Mr. Cribb was deputy to the chief counsel of the 1980 Reagan campaign. During the Reagan transition, he was deputy director of the Legal and Administrative Agencies Group, Office of the Executive Branch Management. He went on to serve the Reagan administration for almost the entire eight years of its existence, beginning in 1981 as assistant director for the Office of Cabinet Affairs.
He served next as assistant counselor to the President, in which capacity he assisted Counselor Edwin Meese. When Mr. Meese became attorney general, Mr. Cribb accompanied him to the Justice Department where he became counselor to the attorney general of the United States. In 1987, Mr. Cribb returned to the White House as assistant to the President for domestic affairs, serving as President Reagan’s top advisor on domestic matters, supervising four White House offices: policy development, cabinet affairs, public liaison, and welfare reform. He served in this position until the fall of 1988.
Other Presidential appointments include vice chairman of the Fulbright Foreign Scholarship board from 1989 to 1992, governor of the American Red Cross, and councilor of the Administrative Conference of the United States.

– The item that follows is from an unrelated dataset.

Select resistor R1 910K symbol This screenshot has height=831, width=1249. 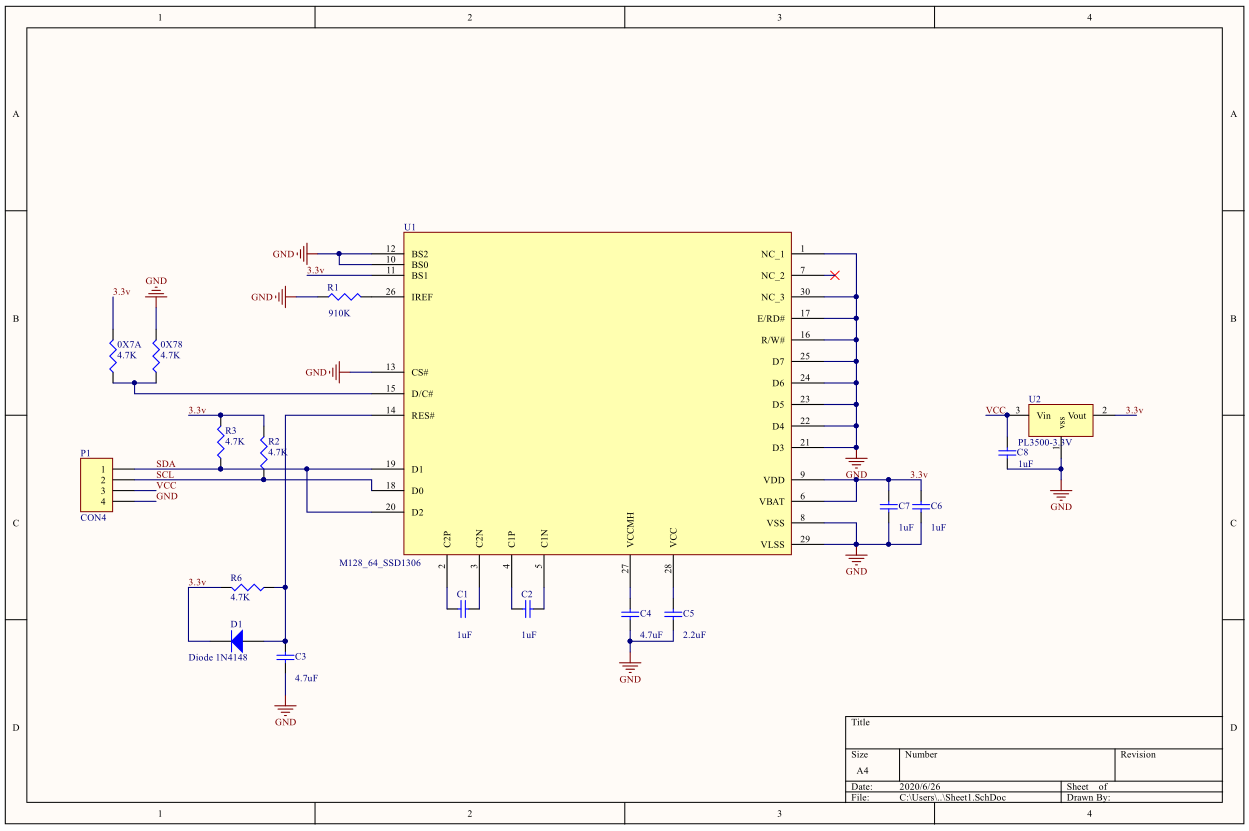click(346, 297)
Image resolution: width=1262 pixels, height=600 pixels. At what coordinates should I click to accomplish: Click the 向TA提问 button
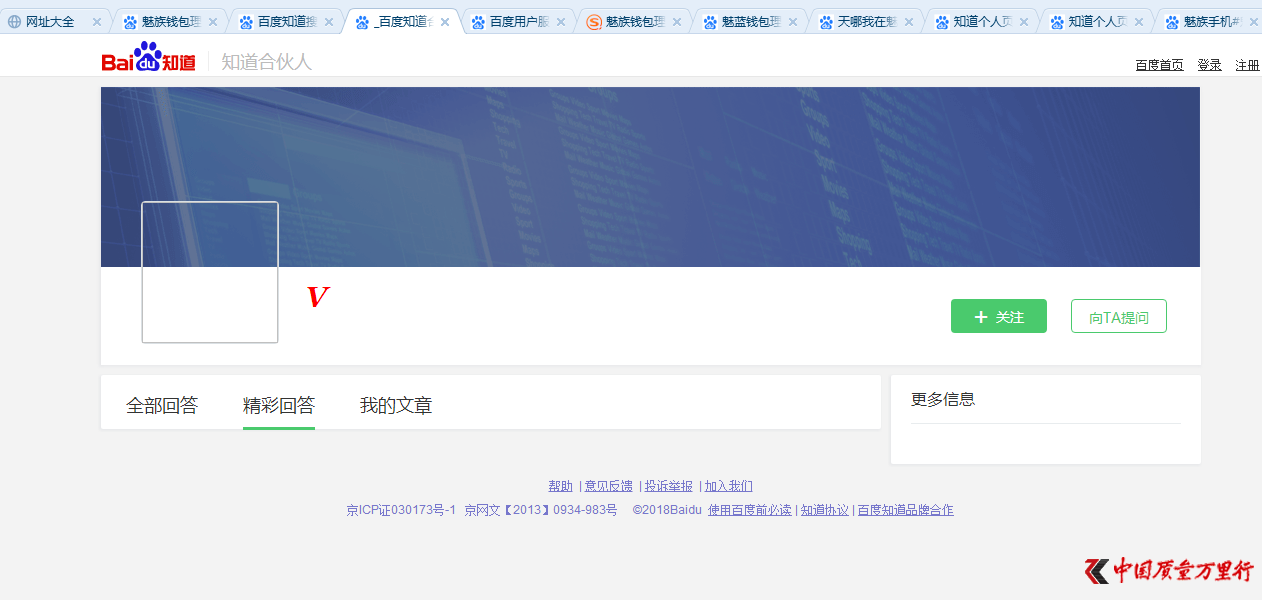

He has served in many other leadership positions over the years. From 1971 to 1977, Cribb served as national director for the Intercollegiate Studies Institute (ISI). He became president of ISI and served from 1989 to 2011. He was also the founding publisher of ISI Books. Mr. Cribb retains the title of president emeritus of ISI.
He is the past president of the Collegiate Network, the Council for National Policy, and the Philadelphia Society and a former senior fellow of the Heritage Foundation.
Mr. Cribb has received numerous awards, including the Edmund Randolph Award, the highest honor given by the U.S. Department of Justice, and the Charles H. Hoeflich Lifetime Achievement Award, an honor rarely awarded by the Intercollegiate Studies Institute.
Currently, Cribb is a trustee and counselor to the Federalist Society, chairman of the board of trustees for the Brevard Music Center, and a trustee of the Sarah Scaife Foundation. He also serves on Young America’s Foundation’s Board of Directors and as the chairman of YAF’s National Journalism Center Board of Governors.